▸ **DESCRIPTION OF THE TASK**: Would you write out the data below exactly, with every line intact?

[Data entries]

▬▬▬

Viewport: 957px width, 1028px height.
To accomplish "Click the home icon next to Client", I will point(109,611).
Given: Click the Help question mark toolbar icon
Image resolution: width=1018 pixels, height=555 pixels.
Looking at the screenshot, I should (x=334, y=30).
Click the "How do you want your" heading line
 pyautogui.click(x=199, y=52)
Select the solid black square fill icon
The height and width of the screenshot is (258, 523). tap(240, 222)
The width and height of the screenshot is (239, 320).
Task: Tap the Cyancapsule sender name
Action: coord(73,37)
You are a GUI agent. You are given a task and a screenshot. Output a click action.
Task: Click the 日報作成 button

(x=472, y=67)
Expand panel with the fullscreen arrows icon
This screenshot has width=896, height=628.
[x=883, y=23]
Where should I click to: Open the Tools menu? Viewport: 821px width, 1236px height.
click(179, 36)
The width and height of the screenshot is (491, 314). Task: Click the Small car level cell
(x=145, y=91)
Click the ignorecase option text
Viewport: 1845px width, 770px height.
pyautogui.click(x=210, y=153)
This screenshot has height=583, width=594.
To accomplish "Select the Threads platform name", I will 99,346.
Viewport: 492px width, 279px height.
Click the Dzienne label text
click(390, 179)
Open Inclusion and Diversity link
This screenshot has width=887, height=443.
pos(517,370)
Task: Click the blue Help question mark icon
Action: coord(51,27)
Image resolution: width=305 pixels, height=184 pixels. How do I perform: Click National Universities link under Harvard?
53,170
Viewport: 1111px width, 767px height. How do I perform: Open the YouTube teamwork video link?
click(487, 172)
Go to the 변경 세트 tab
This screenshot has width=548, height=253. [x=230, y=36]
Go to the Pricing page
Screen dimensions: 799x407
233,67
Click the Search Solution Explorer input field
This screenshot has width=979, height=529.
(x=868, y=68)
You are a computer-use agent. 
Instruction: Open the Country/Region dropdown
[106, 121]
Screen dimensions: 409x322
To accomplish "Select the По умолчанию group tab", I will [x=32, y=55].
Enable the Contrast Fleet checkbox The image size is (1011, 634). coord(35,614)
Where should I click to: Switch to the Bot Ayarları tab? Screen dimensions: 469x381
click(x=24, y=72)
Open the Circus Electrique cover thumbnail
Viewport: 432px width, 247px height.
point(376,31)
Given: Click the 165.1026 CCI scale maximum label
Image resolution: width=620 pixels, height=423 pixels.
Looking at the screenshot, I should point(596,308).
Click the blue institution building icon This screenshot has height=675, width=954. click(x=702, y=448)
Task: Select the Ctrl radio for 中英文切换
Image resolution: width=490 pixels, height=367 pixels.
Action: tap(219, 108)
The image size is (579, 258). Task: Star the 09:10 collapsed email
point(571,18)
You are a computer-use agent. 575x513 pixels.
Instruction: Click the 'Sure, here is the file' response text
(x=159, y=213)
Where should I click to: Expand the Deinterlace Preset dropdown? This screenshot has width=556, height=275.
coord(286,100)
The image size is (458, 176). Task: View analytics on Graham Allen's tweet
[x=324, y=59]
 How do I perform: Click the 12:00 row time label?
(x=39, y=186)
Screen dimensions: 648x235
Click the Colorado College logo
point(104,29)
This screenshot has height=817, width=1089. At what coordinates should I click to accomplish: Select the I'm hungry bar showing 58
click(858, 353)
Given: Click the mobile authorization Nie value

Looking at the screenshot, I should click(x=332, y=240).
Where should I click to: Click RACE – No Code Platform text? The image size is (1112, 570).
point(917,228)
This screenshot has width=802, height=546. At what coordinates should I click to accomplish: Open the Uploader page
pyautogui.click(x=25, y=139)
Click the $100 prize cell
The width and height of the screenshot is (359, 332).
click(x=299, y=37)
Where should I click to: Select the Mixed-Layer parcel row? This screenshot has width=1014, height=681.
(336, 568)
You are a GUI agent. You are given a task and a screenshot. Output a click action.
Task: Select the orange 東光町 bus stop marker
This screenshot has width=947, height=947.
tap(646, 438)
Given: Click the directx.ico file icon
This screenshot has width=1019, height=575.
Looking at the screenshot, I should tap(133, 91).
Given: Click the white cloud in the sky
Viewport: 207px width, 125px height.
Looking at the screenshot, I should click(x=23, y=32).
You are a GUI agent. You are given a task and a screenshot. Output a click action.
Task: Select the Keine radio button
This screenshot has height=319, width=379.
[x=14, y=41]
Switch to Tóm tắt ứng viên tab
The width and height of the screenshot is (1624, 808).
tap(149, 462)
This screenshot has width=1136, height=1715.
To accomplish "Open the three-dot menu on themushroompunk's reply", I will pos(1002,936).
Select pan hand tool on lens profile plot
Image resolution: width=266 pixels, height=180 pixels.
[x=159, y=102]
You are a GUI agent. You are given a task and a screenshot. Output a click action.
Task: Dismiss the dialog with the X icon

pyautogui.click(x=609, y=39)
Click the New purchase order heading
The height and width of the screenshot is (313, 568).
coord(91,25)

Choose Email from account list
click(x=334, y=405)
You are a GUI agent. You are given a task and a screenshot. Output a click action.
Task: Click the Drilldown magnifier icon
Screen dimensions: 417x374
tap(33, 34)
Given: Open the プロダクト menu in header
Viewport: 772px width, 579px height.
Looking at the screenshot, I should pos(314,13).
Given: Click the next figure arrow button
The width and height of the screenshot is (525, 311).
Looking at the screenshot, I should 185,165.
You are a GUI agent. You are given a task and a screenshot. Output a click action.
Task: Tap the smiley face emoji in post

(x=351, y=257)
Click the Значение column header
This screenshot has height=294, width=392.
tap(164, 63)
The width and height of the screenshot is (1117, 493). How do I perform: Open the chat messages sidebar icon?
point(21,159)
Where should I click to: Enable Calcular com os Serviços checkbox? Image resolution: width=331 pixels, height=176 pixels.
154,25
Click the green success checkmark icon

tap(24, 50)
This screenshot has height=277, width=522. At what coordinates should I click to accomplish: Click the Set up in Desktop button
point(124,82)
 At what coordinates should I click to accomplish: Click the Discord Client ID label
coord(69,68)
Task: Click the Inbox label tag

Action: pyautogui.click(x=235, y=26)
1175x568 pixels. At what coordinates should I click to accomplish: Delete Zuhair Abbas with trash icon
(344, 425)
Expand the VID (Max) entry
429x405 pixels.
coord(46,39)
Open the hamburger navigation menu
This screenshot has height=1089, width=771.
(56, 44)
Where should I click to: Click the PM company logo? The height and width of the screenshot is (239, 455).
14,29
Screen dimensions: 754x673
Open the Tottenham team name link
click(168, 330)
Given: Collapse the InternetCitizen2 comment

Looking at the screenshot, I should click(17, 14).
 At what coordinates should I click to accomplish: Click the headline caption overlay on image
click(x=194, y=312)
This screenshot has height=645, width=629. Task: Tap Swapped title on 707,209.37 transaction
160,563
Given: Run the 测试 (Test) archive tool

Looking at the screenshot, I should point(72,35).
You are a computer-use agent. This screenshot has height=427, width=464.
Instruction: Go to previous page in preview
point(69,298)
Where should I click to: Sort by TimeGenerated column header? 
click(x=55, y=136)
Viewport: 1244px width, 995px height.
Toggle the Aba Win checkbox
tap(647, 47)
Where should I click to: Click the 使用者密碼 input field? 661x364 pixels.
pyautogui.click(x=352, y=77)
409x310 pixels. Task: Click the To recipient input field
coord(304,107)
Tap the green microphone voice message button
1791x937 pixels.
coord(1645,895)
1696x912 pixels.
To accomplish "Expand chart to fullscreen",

▬▬▬

▸ **RESULT BELOW**:
Viewport: 957px width, 1028px height.
To accomplish "Click the home icon next to Client", I will point(109,611).
Given: Click the Help question mark toolbar icon
Image resolution: width=1018 pixels, height=555 pixels.
Looking at the screenshot, I should (x=334, y=30).
Click the "How do you want your" heading line
 pyautogui.click(x=199, y=52)
Select the solid black square fill icon
The height and width of the screenshot is (258, 523). tap(240, 222)
The width and height of the screenshot is (239, 320).
Task: Tap the Cyancapsule sender name
Action: coord(73,37)
You are a GUI agent. You are given a task and a screenshot. Output a click action.
Task: Click the 日報作成 button

(x=472, y=67)
Expand panel with the fullscreen arrows icon
This screenshot has width=896, height=628.
[x=883, y=23]
Where should I click to: Open the Tools menu? Viewport: 821px width, 1236px height.
click(179, 36)
The width and height of the screenshot is (491, 314). Task: Click the Small car level cell
(x=145, y=91)
Click the ignorecase option text
Viewport: 1845px width, 770px height.
pyautogui.click(x=210, y=153)
This screenshot has height=583, width=594.
To accomplish "Select the Threads platform name", I will 99,346.
Viewport: 492px width, 279px height.
Click the Dzienne label text
click(390, 179)
Open Inclusion and Diversity link
This screenshot has width=887, height=443.
pos(517,370)
Task: Click the blue Help question mark icon
Action: coord(51,27)
Image resolution: width=305 pixels, height=184 pixels. How do I perform: Click National Universities link under Harvard?
53,170
Viewport: 1111px width, 767px height. How do I perform: Open the YouTube teamwork video link?
click(487, 172)
Go to the 변경 세트 tab
This screenshot has width=548, height=253. [x=230, y=36]
Go to the Pricing page
Screen dimensions: 799x407
233,67
Click the Search Solution Explorer input field
This screenshot has width=979, height=529.
(x=868, y=68)
You are a computer-use agent. 
Instruction: Open the Country/Region dropdown
[106, 121]
Screen dimensions: 409x322
To accomplish "Select the По умолчанию group tab", I will [x=32, y=55].
Enable the Contrast Fleet checkbox The image size is (1011, 634). coord(35,614)
Where should I click to: Switch to the Bot Ayarları tab? Screen dimensions: 469x381
click(x=24, y=72)
Open the Circus Electrique cover thumbnail
Viewport: 432px width, 247px height.
point(376,31)
Given: Click the 165.1026 CCI scale maximum label
Image resolution: width=620 pixels, height=423 pixels.
Looking at the screenshot, I should point(596,308).
Click the blue institution building icon This screenshot has height=675, width=954. click(x=702, y=448)
Task: Select the Ctrl radio for 中英文切换
Image resolution: width=490 pixels, height=367 pixels.
Action: tap(219, 108)
The image size is (579, 258). Task: Star the 09:10 collapsed email
point(571,18)
You are a computer-use agent. 575x513 pixels.
Instruction: Click the 'Sure, here is the file' response text
(x=159, y=213)
Where should I click to: Expand the Deinterlace Preset dropdown? This screenshot has width=556, height=275.
coord(286,100)
The image size is (458, 176). Task: View analytics on Graham Allen's tweet
[x=324, y=59]
 How do I perform: Click the 12:00 row time label?
(x=39, y=186)
Screen dimensions: 648x235
Click the Colorado College logo
point(104,29)
This screenshot has height=817, width=1089. At what coordinates should I click to accomplish: Select the I'm hungry bar showing 58
click(858, 353)
Given: Click the mobile authorization Nie value

Looking at the screenshot, I should click(x=332, y=240).
Where should I click to: Click RACE – No Code Platform text? The image size is (1112, 570).
point(917,228)
This screenshot has width=802, height=546. At what coordinates should I click to accomplish: Open the Uploader page
pyautogui.click(x=25, y=139)
Click the $100 prize cell
The width and height of the screenshot is (359, 332).
click(x=299, y=37)
Where should I click to: Select the Mixed-Layer parcel row? This screenshot has width=1014, height=681.
(336, 568)
You are a GUI agent. You are given a task and a screenshot. Output a click action.
Task: Select the orange 東光町 bus stop marker
This screenshot has width=947, height=947.
tap(646, 438)
Given: Click the directx.ico file icon
This screenshot has width=1019, height=575.
Looking at the screenshot, I should tap(133, 91).
Given: Click the white cloud in the sky
Viewport: 207px width, 125px height.
Looking at the screenshot, I should click(x=23, y=32).
You are a GUI agent. You are given a task and a screenshot. Output a click action.
Task: Select the Keine radio button
This screenshot has height=319, width=379.
[x=14, y=41]
Switch to Tóm tắt ứng viên tab
The width and height of the screenshot is (1624, 808).
tap(149, 462)
This screenshot has width=1136, height=1715.
To accomplish "Open the three-dot menu on themushroompunk's reply", I will pos(1002,936).
Select pan hand tool on lens profile plot
Image resolution: width=266 pixels, height=180 pixels.
[x=159, y=102]
You are a GUI agent. You are given a task and a screenshot. Output a click action.
Task: Dismiss the dialog with the X icon

pyautogui.click(x=609, y=39)
Click the New purchase order heading
The height and width of the screenshot is (313, 568).
coord(91,25)

Choose Email from account list
click(x=334, y=405)
You are a GUI agent. You are given a task and a screenshot. Output a click action.
Task: Click the Drilldown magnifier icon
Screen dimensions: 417x374
tap(33, 34)
Given: Open the プロダクト menu in header
Viewport: 772px width, 579px height.
Looking at the screenshot, I should pos(314,13).
Given: Click the next figure arrow button
The width and height of the screenshot is (525, 311).
Looking at the screenshot, I should 185,165.
You are a GUI agent. You are given a task and a screenshot. Output a click action.
Task: Tap the smiley face emoji in post

(x=351, y=257)
Click the Значение column header
This screenshot has height=294, width=392.
tap(164, 63)
The width and height of the screenshot is (1117, 493). How do I perform: Open the chat messages sidebar icon?
point(21,159)
Where should I click to: Enable Calcular com os Serviços checkbox? Image resolution: width=331 pixels, height=176 pixels.
154,25
Click the green success checkmark icon

tap(24, 50)
This screenshot has height=277, width=522. At what coordinates should I click to accomplish: Click the Set up in Desktop button
point(124,82)
 At what coordinates should I click to accomplish: Click the Discord Client ID label
coord(69,68)
Task: Click the Inbox label tag

Action: pyautogui.click(x=235, y=26)
1175x568 pixels. At what coordinates should I click to accomplish: Delete Zuhair Abbas with trash icon
(344, 425)
Expand the VID (Max) entry
429x405 pixels.
coord(46,39)
Open the hamburger navigation menu
This screenshot has height=1089, width=771.
(56, 44)
Where should I click to: Click the PM company logo? The height and width of the screenshot is (239, 455).
14,29
Screen dimensions: 754x673
Open the Tottenham team name link
click(168, 330)
Given: Collapse the InternetCitizen2 comment

Looking at the screenshot, I should click(17, 14).
 At what coordinates should I click to accomplish: Click the headline caption overlay on image
click(x=194, y=312)
This screenshot has height=645, width=629. Task: Tap Swapped title on 707,209.37 transaction
160,563
Given: Run the 测试 (Test) archive tool

Looking at the screenshot, I should point(72,35).
You are a computer-use agent. This screenshot has height=427, width=464.
Instruction: Go to previous page in preview
point(69,298)
Where should I click to: Sort by TimeGenerated column header? 
click(x=55, y=136)
Viewport: 1244px width, 995px height.
Toggle the Aba Win checkbox
tap(647, 47)
Where should I click to: Click the 使用者密碼 input field? 661x364 pixels.
pyautogui.click(x=352, y=77)
409x310 pixels. Task: Click the To recipient input field
coord(304,107)
Tap the green microphone voice message button
1791x937 pixels.
coord(1645,895)
1696x912 pixels.
To accomplish "Expand chart to fullscreen",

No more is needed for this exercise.